As circuit size shrinks and the number of circuits in a large supercomputer grows, mean-time-to-failure decreases. The largest computer systems are more affected by this problem than modest size computers.
Although clusters have reduced the hardware cost of supercomputing, they have increased the programming effort needed to implement large parallel codes. Scientific codes and the platforms these codes run on have become more complex while the programming environments used to develop these codes have seen little progress. As a result, software productivity is low. Programming is done using message-passing libraries that are low-level and contribute large communication overheads. No higher-level programming notation that adequately captures parallelism and locality, the two main algorithmic concerns of parallel programming, has emerged. The application development environments and tools used to program complex parallel scientific codes are generally less advanced and less robust than those used for general commercial computing. Hybrid or custom systems could support more efficient parallel programming models, e.g., models that use global memory. But this potential is largely unrealized, because of the very low investments in supercomputing software such as compilers, the desire to maintain compatibility with the prevalent cluster architecture, and the fear of investing in software that runs only on architectures that may disappear in a few years. The software problem will worsen as higher levels of parallelism are required and as global communication becomes relatively slower.
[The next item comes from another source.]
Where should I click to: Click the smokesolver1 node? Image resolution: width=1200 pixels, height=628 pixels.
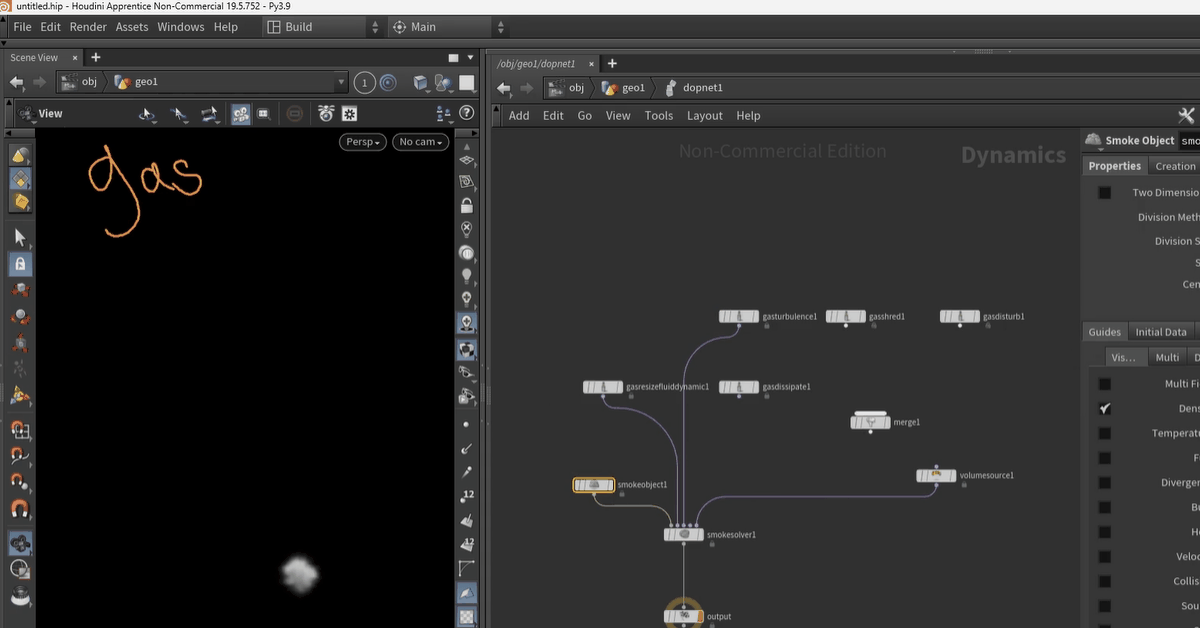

The problems listed above indicate a clear need for change. We need new architectures to cope with the breakdown in current designs due to the diverging rate of improvement of various components (e.g., processor speed vs. memory speed vs. switch speed). We need new languages, new tools, and new operating systems to cope with the increased levels of parallelism, and the low software productivity. We need continued improvements in algorithms to handle larger problems, new models (to improve performance or accuracy), and to exploit changing supercomputer hardware characteristics.
But it takes time to realize the benefits of research. It took more than a decade from the first vector product until vector programming was well supported by algorithms, languages and compilers; it took more than a decade from the first massively parallel processor (MPP) products to well-supported standard message-passing programming environments. As the research pipeline has emptied, we are in a weak position to cope with the obstacles that are likely to limit supercomputing progress in the next decade.
Change is inhibited by the large investments in application software. While new hardware is purchased every three to five years, large software packages are maintained and used over decades. Changes in architectures and programming models may require expensive recoding, a nearly impossible task for poorly maintained, large “dusty deck” codes. Ecosystems are created through the mutually reinforcing effect of hardware and software that supports well a certain programming model, application software designed for such a programming model, and people that are familiar with the programming model and its environment. Even though the ecosystem may be caught in a “local minimum” and better productivity could be achieved with other architectures and programming models, change requires coordination in all aspects of technology (hardware and software), and very large investments in code rewriting and people retraining to overcome the potential barrier.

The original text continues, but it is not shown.